I’m a pediatric oncologist, but cancer is not always the most serious problem my young patients face. Currently one of them, a 14-year-old boy, his mother, or both may be opioid addicts. I may be enabling their addiction.
Tragically, their situation is not unique. Adolescent patients are at risk for addiction from opioid pain medications just as adult patients are. But pediatric patients are overlooked in this war against opioid addiction. No policies protect them or those caring for them.
Usually pain is short-term, and only limited opioids are needed. Most providers, including those caring for children, are trained in acute pain management. Patients and providers are also protected by policies limiting the prescribed amount of opioids for acute pain.
Occasionally, complications such as bone, muscle, nerve damage, or scar tissue development result in longer-term, chronic pain. These complications happened to my 14-year-old patient, and happens with enough frequently that cancer patients are often exempt from prescription limits.
A person’s ability to cope with pain varies greatly. Some patients with identical complications manage with minimal narcotics and instead use lidocaine patches, ibuprofen, physical therapy, and mind-body awareness to continue their lives with resilience. Others, like my patient’s mother, insist nothing but opioids work.
Most doctors avoid chronic pain management and worry about the liability of authorizing repeated narcotic refills. I worry, too. In this case of this patient, I worried particularly after an online opioid prescription registry showed that in one month, my patient had filled my oxycodone prescription, as well as other prescriptions, four times what I had prescribed.
I cannot tell who is taking the pills — my patient or his mother. He does not know what medications he takes when they are handed to him. However, he frequently comments that his mother cannot wake up early or drive sometimes because of her pills. Indeed, our office knows she may be incoherent and forgetful if we call in the morning.

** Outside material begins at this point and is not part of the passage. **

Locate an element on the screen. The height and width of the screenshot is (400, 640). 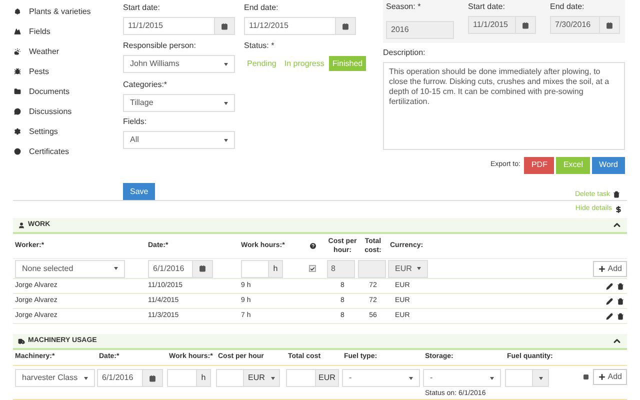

Prescribers who suspect an addiction usually refer their patients to a specialist trained to manage chronic pain. By referring the patient to a pain specialist, providers remove themselves from the opioid liability while preserving the relationship to treat other health issues. Unfortunately, my state, New Hampshire, which has the nation’s second highest opioid overdose death rate, has no pediatric pain clinic. None.
Adult chronic pain specialists are not trained to manage pediatric patients even if they are adult-sized. Children cannot sign opioid contracts or be held directly responsible for their care. Chronic pain is as much psychological as physical, and adult pain specialists are not prepared to manage the interdependent psychosocial complexities between children with cancer and their traumatized and anxious parents.
My patient and his mother went for a single visit to the closest pediatric pain clinic three hours away. Physical therapy, non-addictive neuromodulators, counseling, and opioid weaning were recommended. His mother was offended by the counseling suggestion, unhappy opioids were not prescribed, and refuses to return to the pain clinic. I cannot force them. It is too far and the cost is not covered by insurance.
I suggested medical marijuana, which can improve coping with pain. Professionally, marijuana is easy. Physicians do not prescribe marijuana. We only certify a diagnosis. The state is responsible for determining eligibility, investigating abuse risk, and dispensing it. I have no responsibility or liability in my pediatric patient’s marijuana use. But as a pediatric opioid prescriber, I am fully exposed.
Although his stuffed animals talk to him when he uses marijuana, he still has pain and his mother still demands oxycodone. I expect him to have pain, but I have no idea how bad it is, how many opioids he needs, or who really takes the pills.
Some suggested treating only his cancer and not his pain. I would follow that suggestion, if pain management were available elsewhere. But it is not, and I know he has painful complications from the chemotherapy I gave him.
Others suggested entirely refusing to treat him because of his non-compliance. But he is not solely responsible for his non-compliance. And, it is unethical to deny him cancer care when the next closest pediatric oncologist is three hours away and outside his insurance network.
So I do what I can. I cannot provide ideal chronic pain care. Instead I focus on minimizing the damage that could be done to him, his mother, and myself.
I am scared for my patient and his mother and their addiction risk. I am scared for myself and other providers who lack guidance and protection in pediatric chronic pain management and the inadvertent role we may play in addiction. I am scared because writing prescription after prescription feels wrong, but I see no alternative.
So I am curing this boy’s cancer at the cost of his life? How many other pediatric patients are like him, successfully battling a disease and yet falling through cracks of our healthcare system into a deadly pit of addiction?